What to expect during your hospital stay

You will get a detailed care schedule with printed instructions from your CTEPH coordinator several days before your admission at the Toronto General Hospital.

The average length of stay in hospital for your BPA procedure is 4 days. During your hospital stay, 2 BPA sessions will be done. You will be monitored on the ward for 1 day between each session. Mentioned above, if you will be having more than 2 sessions consecutively, you will be discharged from hospital on day 4 and return the next week for your next 2 sessions. Typically this occurs over the weekend.

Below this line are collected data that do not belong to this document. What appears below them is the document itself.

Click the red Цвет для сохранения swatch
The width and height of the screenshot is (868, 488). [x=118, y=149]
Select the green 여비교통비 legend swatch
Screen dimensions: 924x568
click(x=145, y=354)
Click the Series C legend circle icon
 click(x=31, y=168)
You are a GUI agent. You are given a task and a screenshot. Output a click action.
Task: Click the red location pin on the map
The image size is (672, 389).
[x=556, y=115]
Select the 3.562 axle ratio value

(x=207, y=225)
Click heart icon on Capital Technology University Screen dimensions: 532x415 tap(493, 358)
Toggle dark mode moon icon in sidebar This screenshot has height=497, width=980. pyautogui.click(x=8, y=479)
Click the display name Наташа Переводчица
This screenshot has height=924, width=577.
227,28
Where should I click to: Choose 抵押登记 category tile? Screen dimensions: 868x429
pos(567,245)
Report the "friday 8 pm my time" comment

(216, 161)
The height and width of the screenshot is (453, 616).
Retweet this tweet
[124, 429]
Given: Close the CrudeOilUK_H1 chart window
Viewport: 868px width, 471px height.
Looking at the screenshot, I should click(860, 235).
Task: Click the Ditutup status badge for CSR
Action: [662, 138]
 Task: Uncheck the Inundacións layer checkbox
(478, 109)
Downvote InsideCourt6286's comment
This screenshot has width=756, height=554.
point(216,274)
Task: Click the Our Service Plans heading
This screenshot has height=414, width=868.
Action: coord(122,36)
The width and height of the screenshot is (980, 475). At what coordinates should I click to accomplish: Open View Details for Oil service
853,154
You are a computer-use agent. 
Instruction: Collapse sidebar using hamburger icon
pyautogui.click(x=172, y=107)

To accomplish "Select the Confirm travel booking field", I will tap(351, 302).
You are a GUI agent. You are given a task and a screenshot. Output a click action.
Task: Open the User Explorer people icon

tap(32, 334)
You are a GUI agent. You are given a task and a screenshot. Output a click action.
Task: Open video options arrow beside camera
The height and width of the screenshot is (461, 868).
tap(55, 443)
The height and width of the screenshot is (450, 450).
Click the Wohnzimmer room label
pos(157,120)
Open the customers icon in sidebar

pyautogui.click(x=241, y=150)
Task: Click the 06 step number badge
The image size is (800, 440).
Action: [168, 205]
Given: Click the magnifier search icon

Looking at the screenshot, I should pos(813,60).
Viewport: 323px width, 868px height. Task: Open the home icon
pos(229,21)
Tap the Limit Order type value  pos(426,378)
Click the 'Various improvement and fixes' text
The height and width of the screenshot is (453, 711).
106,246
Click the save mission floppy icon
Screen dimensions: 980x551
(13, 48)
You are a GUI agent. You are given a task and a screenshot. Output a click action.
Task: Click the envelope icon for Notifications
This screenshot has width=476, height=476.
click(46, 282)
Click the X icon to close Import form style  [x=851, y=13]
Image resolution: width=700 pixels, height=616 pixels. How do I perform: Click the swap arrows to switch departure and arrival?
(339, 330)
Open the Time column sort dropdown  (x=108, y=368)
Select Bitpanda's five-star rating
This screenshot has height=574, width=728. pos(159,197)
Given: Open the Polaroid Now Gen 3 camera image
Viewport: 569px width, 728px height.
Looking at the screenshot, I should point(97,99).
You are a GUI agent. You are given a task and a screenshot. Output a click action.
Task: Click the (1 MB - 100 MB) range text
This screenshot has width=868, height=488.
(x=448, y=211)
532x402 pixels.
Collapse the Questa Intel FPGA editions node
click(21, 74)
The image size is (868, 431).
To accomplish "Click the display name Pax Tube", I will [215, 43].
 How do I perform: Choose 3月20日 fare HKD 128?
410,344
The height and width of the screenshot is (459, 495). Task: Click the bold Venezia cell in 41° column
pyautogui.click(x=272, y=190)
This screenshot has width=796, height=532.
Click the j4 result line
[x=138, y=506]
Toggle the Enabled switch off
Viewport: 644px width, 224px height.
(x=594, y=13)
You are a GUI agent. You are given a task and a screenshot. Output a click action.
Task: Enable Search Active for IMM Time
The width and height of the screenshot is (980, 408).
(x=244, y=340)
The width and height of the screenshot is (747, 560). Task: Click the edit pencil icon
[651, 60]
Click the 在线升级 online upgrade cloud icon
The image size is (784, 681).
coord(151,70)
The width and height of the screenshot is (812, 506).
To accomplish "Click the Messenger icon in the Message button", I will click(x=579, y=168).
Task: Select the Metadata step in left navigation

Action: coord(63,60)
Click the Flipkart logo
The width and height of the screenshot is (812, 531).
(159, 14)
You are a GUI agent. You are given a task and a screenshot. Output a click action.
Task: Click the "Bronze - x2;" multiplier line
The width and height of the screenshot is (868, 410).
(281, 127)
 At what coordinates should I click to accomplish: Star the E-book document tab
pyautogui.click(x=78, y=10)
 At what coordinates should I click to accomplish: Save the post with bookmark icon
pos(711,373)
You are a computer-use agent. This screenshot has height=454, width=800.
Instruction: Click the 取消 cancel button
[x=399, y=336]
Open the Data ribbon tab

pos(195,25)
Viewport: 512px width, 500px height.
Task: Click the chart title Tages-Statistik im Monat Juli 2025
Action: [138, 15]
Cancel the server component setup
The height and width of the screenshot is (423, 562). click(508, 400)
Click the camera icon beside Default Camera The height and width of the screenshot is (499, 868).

You will be required to do bloodwork within 30 days of your first BPA procedure.

It is important to note that you will remain on your blood thinner for the procedure. The interventional radiologist does BPA on full anticoagulation.

For full details on your hospital stay, refer to pages 6 to 11 in this patient information guide.

The CTEPH team will help you plan your flight home once you have an anticipated discharge day.

After discharge, you can expect a follow up phone consultation with the interventional radiologist around 3-6 weeks after your BPA procedures.

You will also be schedule for follow up appointments at the Toronto CTEPH program with the thoracic surgeon or with your referring doctor in your province.
  • Follow up includes an echocardiogram, 6-minute walk test and blood work at 6 months.